Michael C. Wright of has posted our Rapid Reaction for the Chicago Bears' 13-6 loss to the Houston Texans. Before closing up the blog for the evening, let's circle back on two key questions we've already identified relative to quarterback Jay Cutler.

As you know, Cutler didn't return after halftime because of a concussion. That left us wondering exactly when he suffered the concussion and what his status would be for next Monday's game against the San Francisco 49ers. After all, it was the third concussion of Cutler's NFL career and at least the six of his playing career.

Bears coach Lovie Smith, speaking to reporters after the game, said Cutler had "no symptoms until the half." He said the symptoms began clearing afterwards and was "hopeful" Cutler could play against the 49ers but acknowledged: "We can't go that far."

Cutler took an illegal and painful helmet-to-helmet shot from Texans linebacker Tim Dobbins with two minutes, 30 seconds remaining in the first half. He remained in the game for seven more plays after two possessions. When pressed on why he wasn't removed from the game after the Dobbins hit, Smith said: "Didn't have any symptoms. There were a lot of hard hits out there today. You can't start taking guys out for that. When they're injured, then we take them out. But before that? No."

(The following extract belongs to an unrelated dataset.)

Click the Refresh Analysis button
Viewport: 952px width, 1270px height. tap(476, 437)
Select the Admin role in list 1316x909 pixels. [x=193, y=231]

Receiver Brandon Marshall said Cutler "seemed normal to me" in the huddle after the Connor hit and added: " If he was hurting, he wouldn't tell us, anyway. When he was in the huddle, everything was normal."

NFL rules require a player demonstrating concussion symptoms to be removed from a game immediately and evaluated away from the sideline. Those rules are to prevent a player with a concussion from continuing to absorb potentially damaging hits while already injured.

I'm sure there will be more on this in the coming day. Back with you Monday morning.